Willa 6: yep....the are like Jet black and look really cool! go on the Snake ranch web site and they have pics! it was pretty late but he disappeared s quikly...oh...also...i would reconsider thinking im not crazy even if it was a fully black bluey HAHAHA

bump73: LOL...to bad we can't though HAHA!!! are they really that much? :O


----------



## FAY (Sep 21, 2008)

Snake Ranch got their original black blueys from somewhere...so they must be out there.


----------



## $NaKe PiMp (Sep 21, 2008)

highly unlikely that it would be a bluey,

was it smooth ? or spinose?
land mullets are the closest skink to what you described there range is usually described in refrence books as from the hawkesbury river all the way up to south east queensland


----------



## Luke1 (Sep 21, 2008)

Snake pimp: was definately a bluey...i been running around our bush and stuff for 10 years + and never seen a land mullet...but then to have one turn up 700m away from the bush wheres dogs and cats run around in full sun...its so unlikey! im 100% sure twas a bluey!


----------



## -Peter (Sep 21, 2008)

If you couldn't catch it Im thinking land mullet. I have seen them this side of the Hawkesbury as close to Sydney city as Epping. Still I wont judge, could always be a bluey.


----------



## waruikazi (Sep 21, 2008)

Luke1 said:


> Snake pimp: was definately a bluey...i been running around our bush and stuff for 10 years + and never seen a land mullet...but then to have one turn up 700m away from the bush wheres dogs and cats run around in full sun...its so unlikey! im 100% sure twas a bluey!



There's probably as much chance it was a blue tongue as there is it being a land mullet. Think about the chances of a retarded blue tongue turning up anywhere.


----------



## jack (Sep 21, 2008)

you spent ages trying to catch it? a blue tongue?


----------



## FAY (Sep 21, 2008)

waruikazi said:


> There's probably as much chance it was a blue tongue as there is it being a land mullet. Think about the chances of a retarded blue tongue turning up anywhere.



What about an escapee from someones pit???


----------



## caustichumor (Sep 21, 2008)

jack said:


> you spent ages trying to catch it? a blue tongue?

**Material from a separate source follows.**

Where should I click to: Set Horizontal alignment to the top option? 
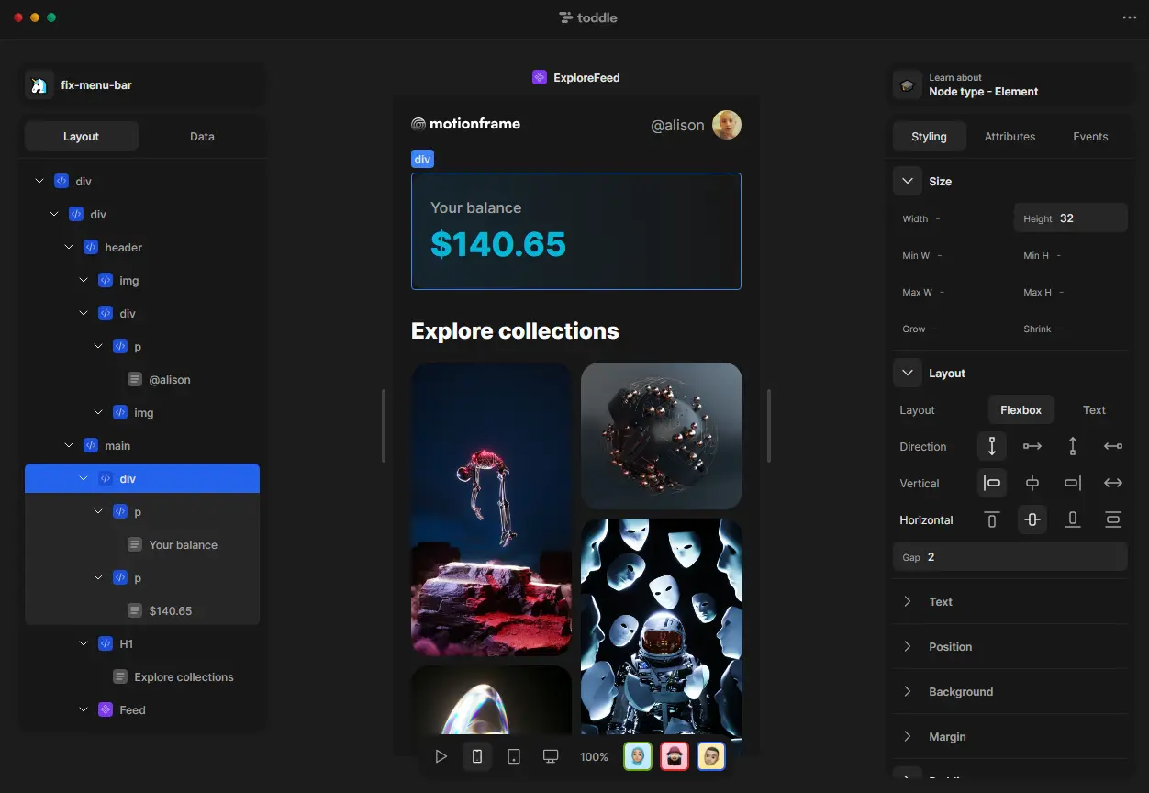tap(992, 519)
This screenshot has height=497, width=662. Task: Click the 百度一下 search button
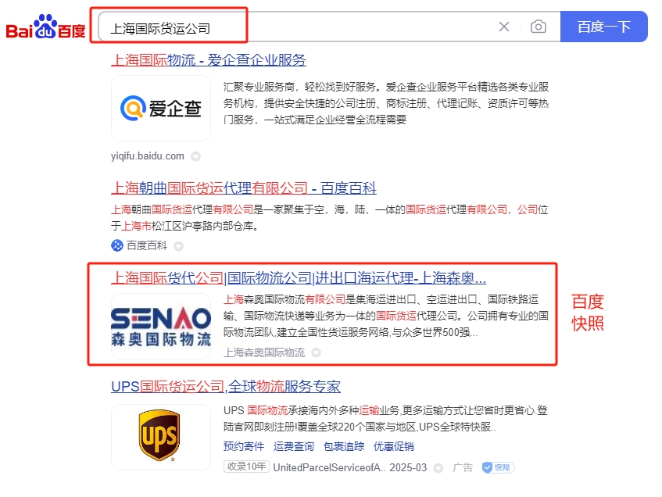[x=603, y=27]
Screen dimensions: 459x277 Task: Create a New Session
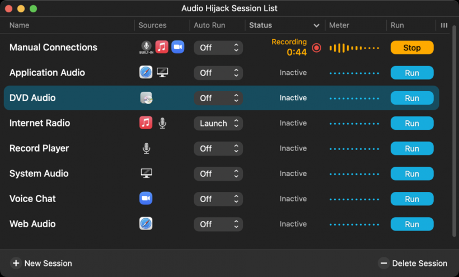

 Hey those ninja bluies are fast...


----------



## Luke1 (Sep 21, 2008)

Jack...LOL...yea...was in a pretty complicated place...was below in some sleepers with big hedge thing that are right up against it that was hard to keep moving around...when he could just blot from one side to another!

GrathnFay: yea thats possible...my friend knows a guy up near us how has blueys and stuff...


----------



## Rocky (Sep 21, 2008)

Luke1 said:


> snake pimp: twas around da hornsby area!
> 
> Willa 6: yep....the are like Jet black and look really cool! go on the Snake ranch web site and they have pics! it was pretty late but he disappeared s quikly...oh...also...i would reconsider thinking im not crazy even if it was a fully black bluey HAHAHA
> 
> bump73: LOL...to bad we can't though HAHA!!! are they really that much? :O



I am in Hornsby Heights, Next time you go looking, PM me, I want to see this!


----------



## RedEyeGirl (Sep 21, 2008)

lol, Sure twas definately a bluey


----------



## Luke1 (Sep 21, 2008)

im not sure...i KNOW

LOL...i live in Mt Colah but sure...everyone seems to know hornsby better then Mt Colah


----------



## ryanharvey1993 (Sep 21, 2008)

wow your lucky, It could be either a land mullet or a hypomelaninistic bluey. but blueys arnt fast lol, land mullets are. someone once told me they saw a bluey while out fishing and it went under a big rock and they looked in the crack and an albino one was in there to, I dont doubt they are out there


----------



## Luke1 (Sep 21, 2008)

LOL Ryan..blueys are fast when they want to be!


----------



## ryanharvey1993 (Sep 21, 2008)

yer baby blueys are sometimes I have to admit. when I come down herping with you next I want to see it lol


----------



## Luke1 (Sep 21, 2008)

LOL...we'll try LOL!!!!


----------



## imalizard (Sep 21, 2008)

Blueys are very fast, the juvs are faster but the adults sure can run!


----------



## Luke1 (Sep 21, 2008)

finally someone agrees...thanks!


----------



## RedEyeGirl (Sep 21, 2008)

lol


----------



## imalizard (Sep 21, 2008)

LOL, we used to get them in our yard but they used to hide under bushes and places where i couldnt get them.


----------



## ryanharvey1993 (Sep 21, 2008)

Luke1 said:


> finally someone agrees...thanks!


 
yet you can catch a water dragon easily lol


----------



## -Peter (Sep 21, 2008)

Bill, some kid has found your escaped land mullet mate.


----------



## No-two (Sep 21, 2008)

It's possible, anything's possible... About a year ago while I was still living in Sydney we were house hunting and during a house inspection I found a bluey in the backyard, it was pure white with grey bands and no trace of any other colour. At the time I didn't know much about blueys but if I'd known an abnormal bluey like that was so rare I wouldn't have let it go! Still kickin' myself for it now...


----------



## Mr_miyagi (Sep 21, 2008)

Blueys are pretty fast i was driving down my street yesterday and i seen a bluey on the road so i stopped the car to move it then bang its started running and it climbed up the gutter and ran into the bush. So i was happy it was off the road.


----------



## $NaKe PiMp (Sep 21, 2008)

call me old fashioned but ,im stil not convinced,a jet black bluey,in an area where a land mullet could be possible.
i have gone herping around that area alot i lived at wahroonga
i did find some scaley foot legess lizards


----------



## Luke1 (Sep 22, 2008)

Ryan: yea :lol:

Snake pimp: LOL...i'll have to catch it to prove it!!! i know it was abluey...120% sure!!!!

thanks everyone else!


----------